[Collected data entries]

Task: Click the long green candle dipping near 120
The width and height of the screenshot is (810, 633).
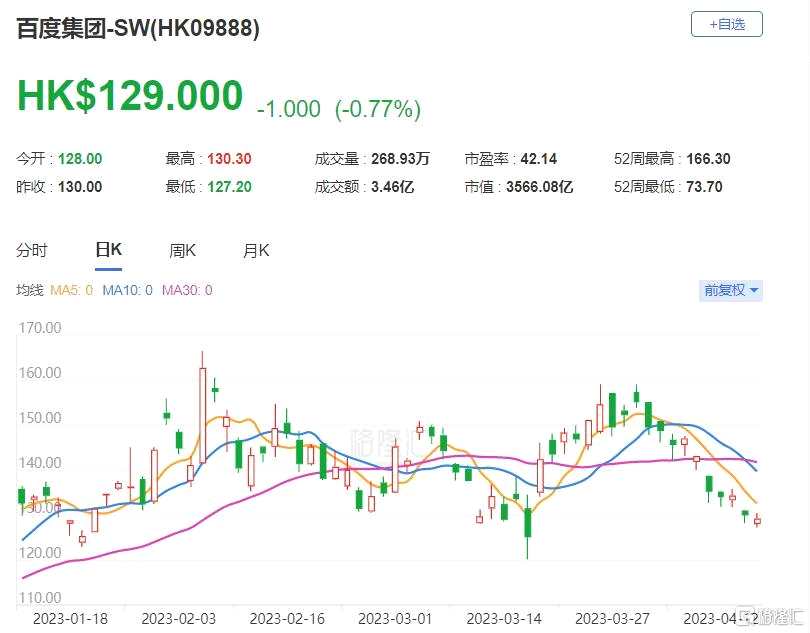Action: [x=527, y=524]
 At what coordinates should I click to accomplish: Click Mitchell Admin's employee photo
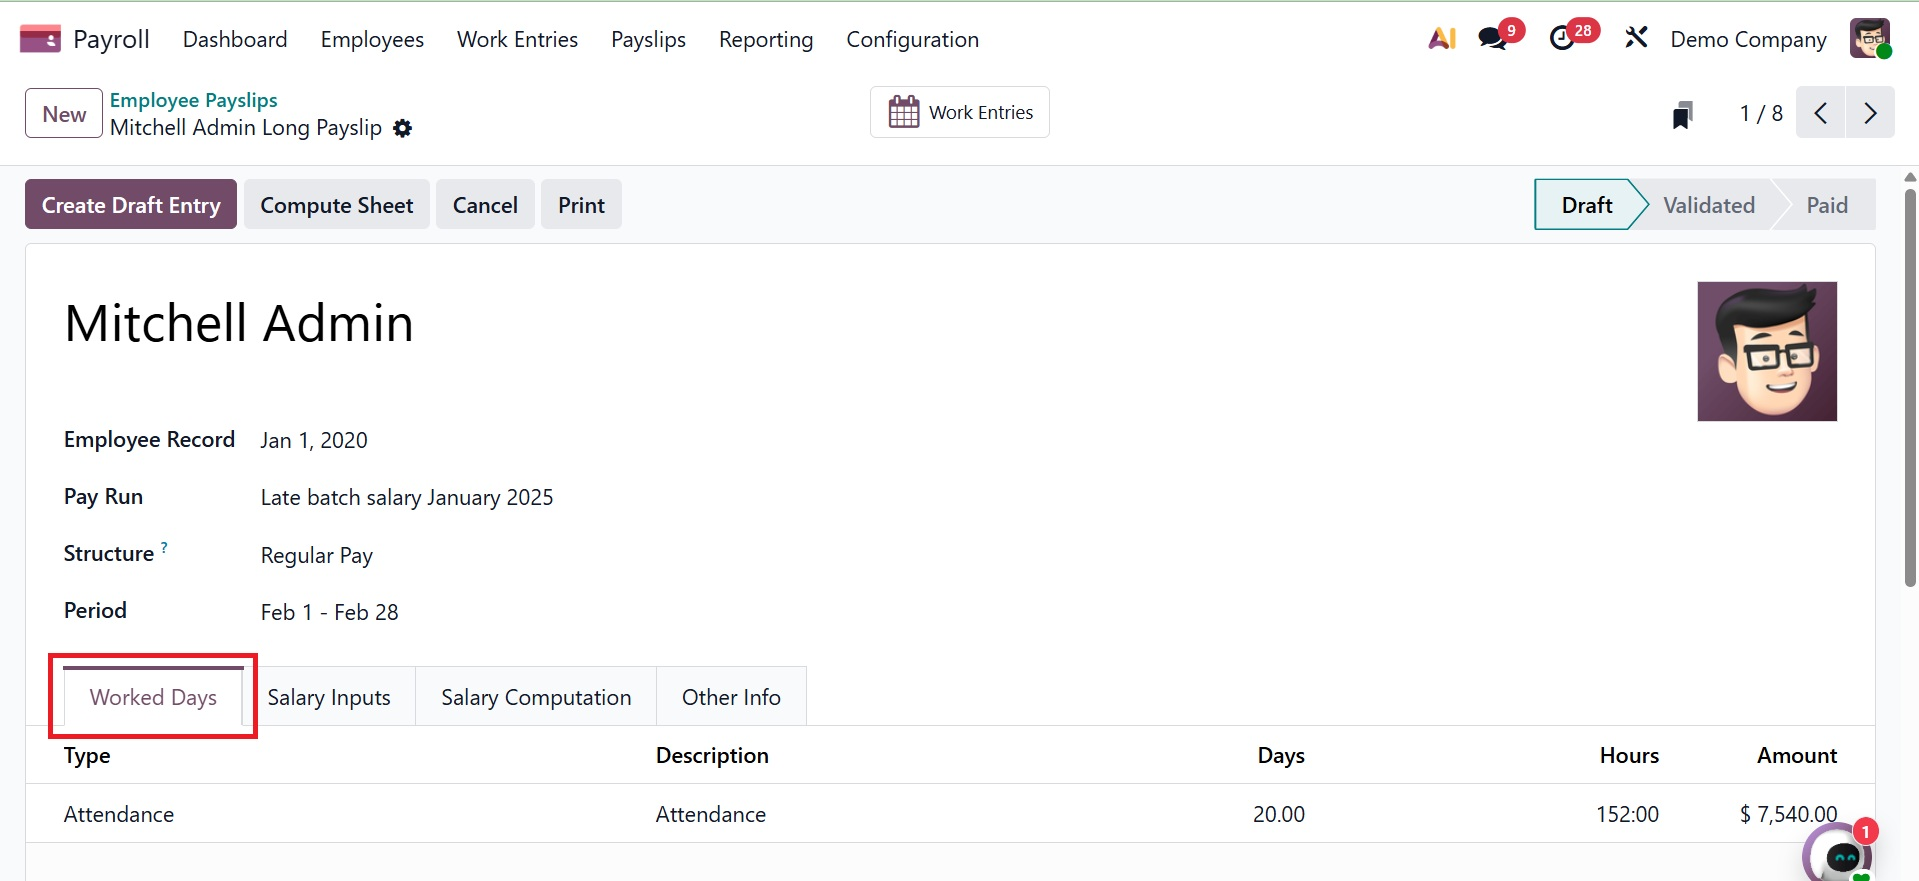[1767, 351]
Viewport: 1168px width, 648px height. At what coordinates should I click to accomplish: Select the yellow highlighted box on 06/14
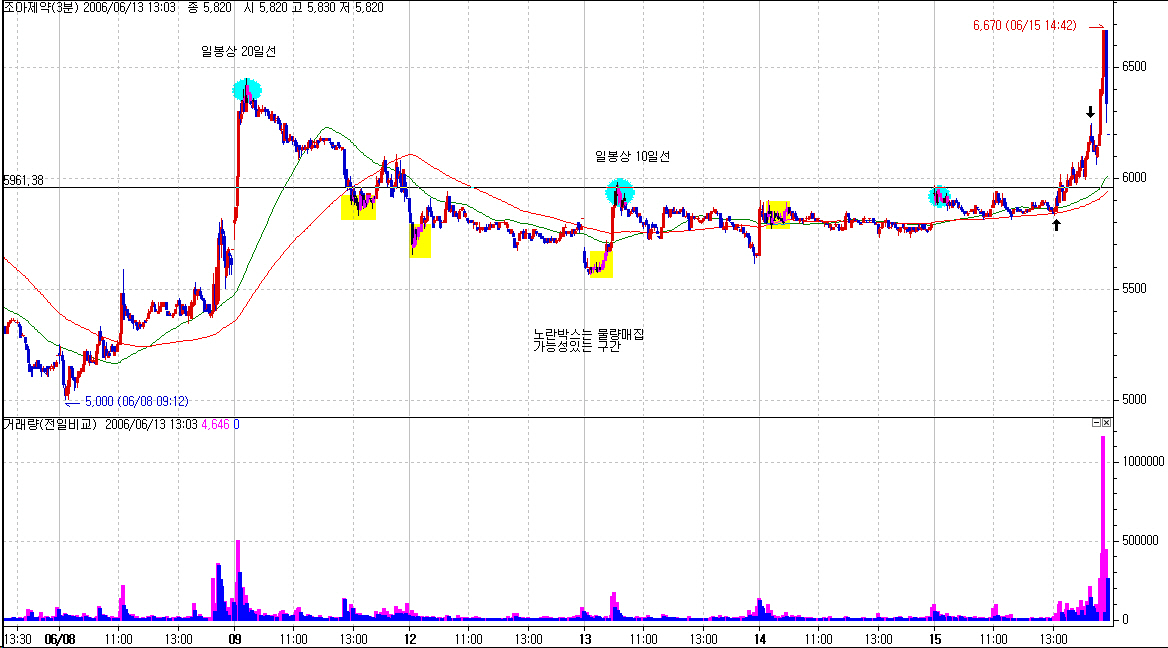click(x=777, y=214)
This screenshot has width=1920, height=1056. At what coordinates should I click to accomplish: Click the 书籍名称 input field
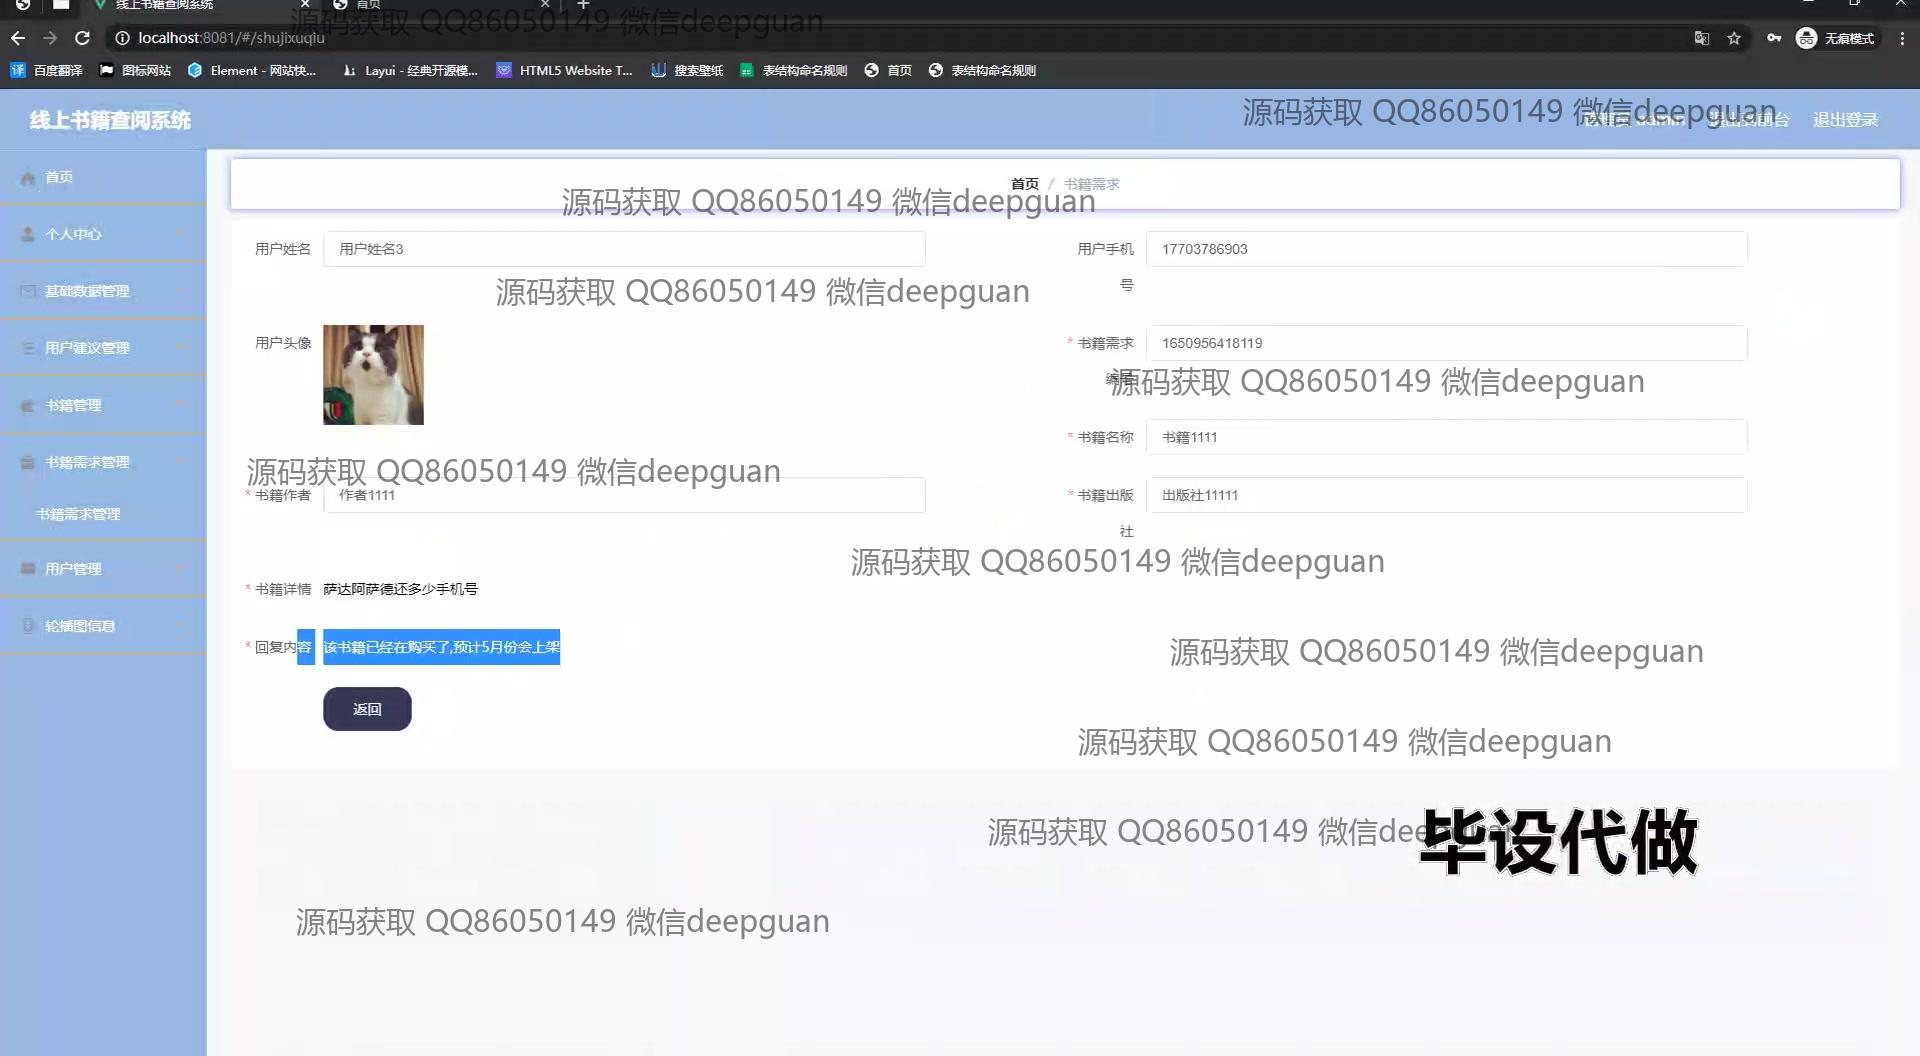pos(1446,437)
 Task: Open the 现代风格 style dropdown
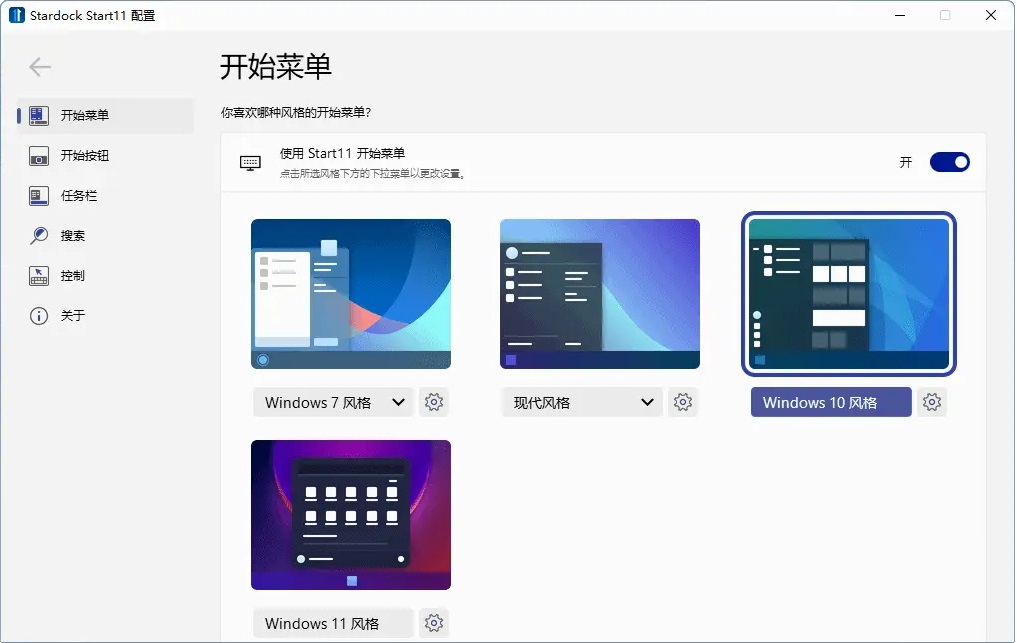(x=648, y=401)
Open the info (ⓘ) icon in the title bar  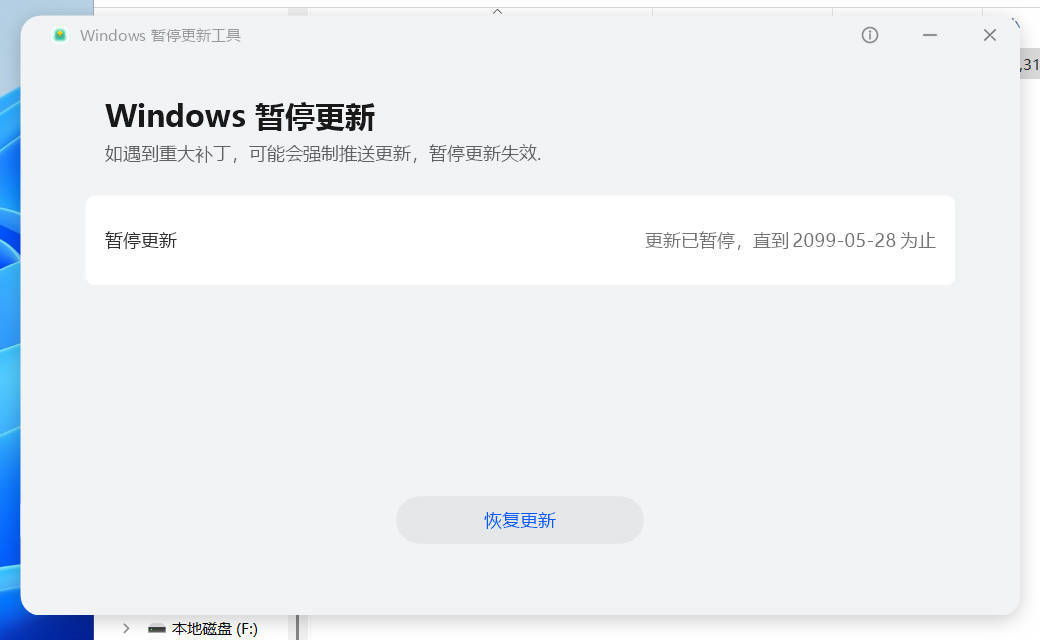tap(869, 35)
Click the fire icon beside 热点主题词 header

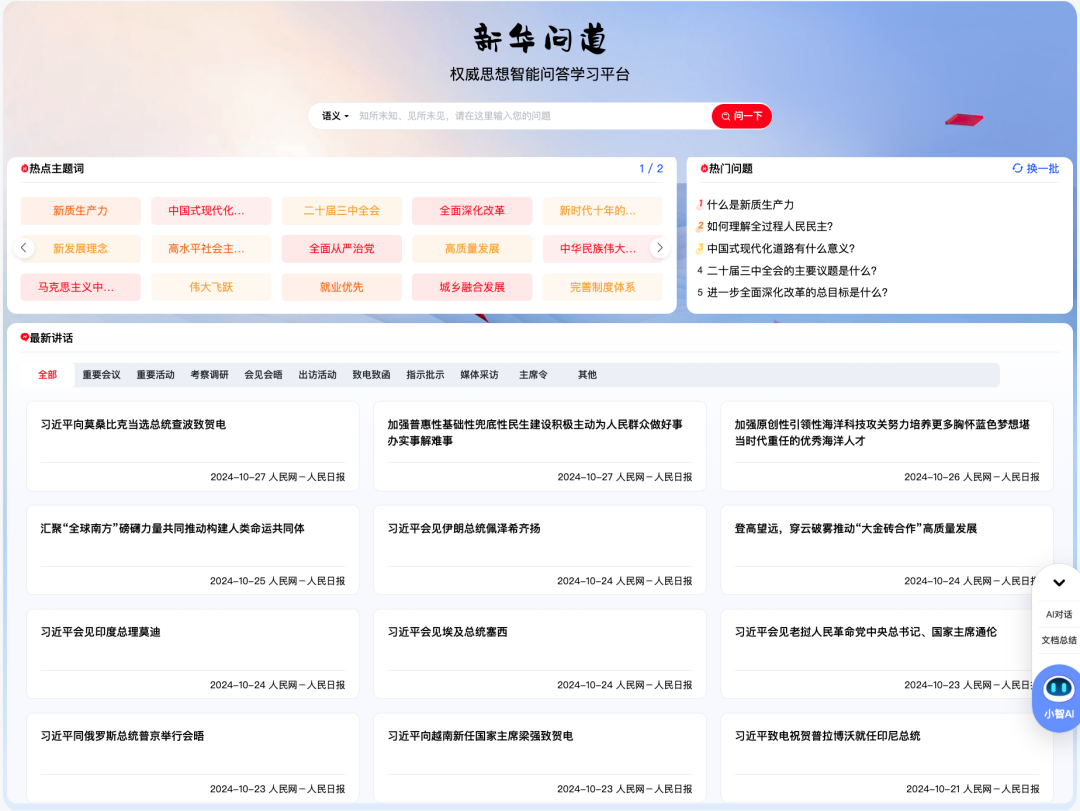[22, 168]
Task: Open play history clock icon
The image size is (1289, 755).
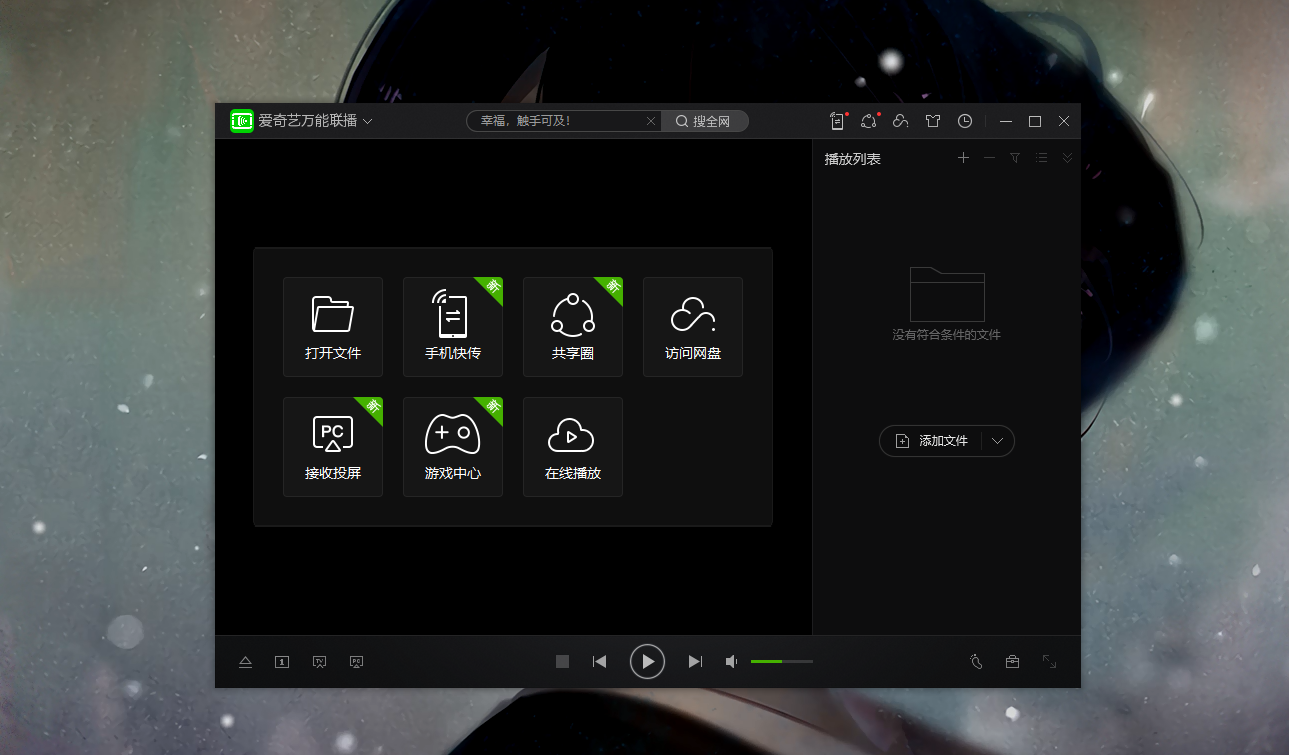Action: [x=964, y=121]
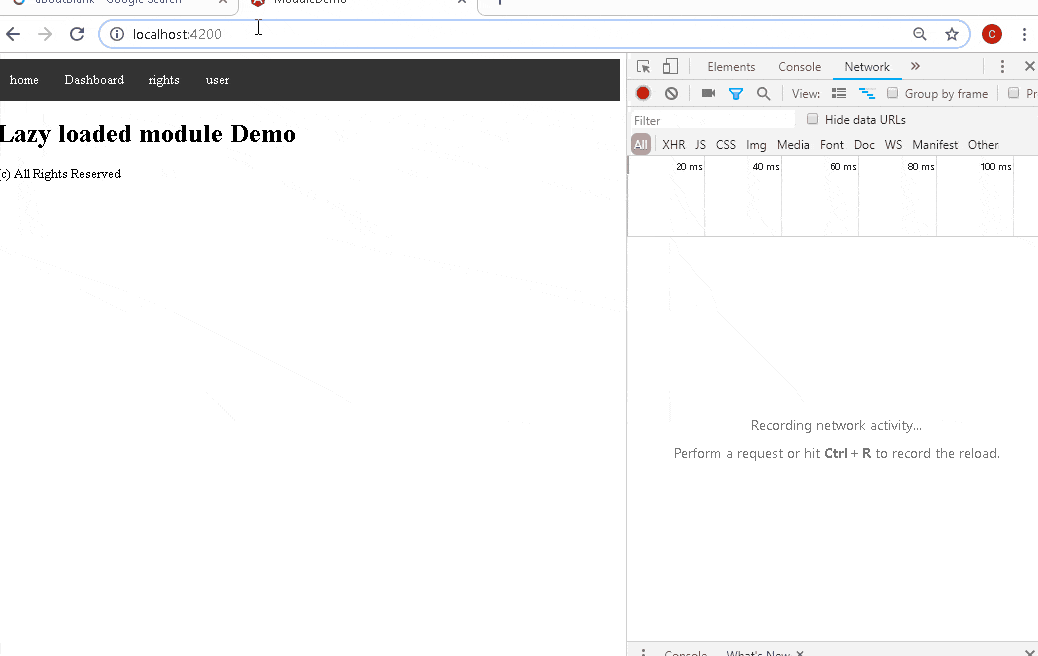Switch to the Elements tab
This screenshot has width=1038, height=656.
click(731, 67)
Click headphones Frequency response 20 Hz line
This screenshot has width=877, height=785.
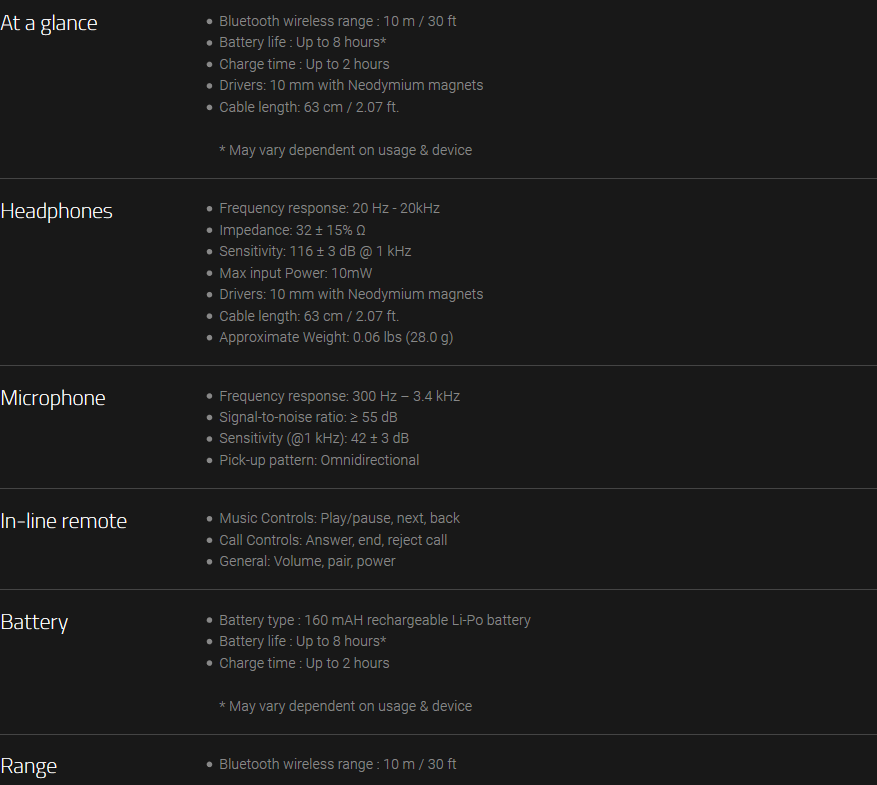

**Exercise details**
The line containing "Click the fire icon beside 热点主题词 header" and all lines after it, through the last line of the records, should be returned exactly. Omit the pictures.

**Task solution**
Click the fire icon beside 热点主题词 header

[22, 168]
Task: Open play history clock icon
The image size is (1289, 755).
Action: [x=964, y=121]
Switch to the Elements tab
This screenshot has width=1038, height=656.
click(731, 67)
Click headphones Frequency response 20 Hz line
This screenshot has width=877, height=785.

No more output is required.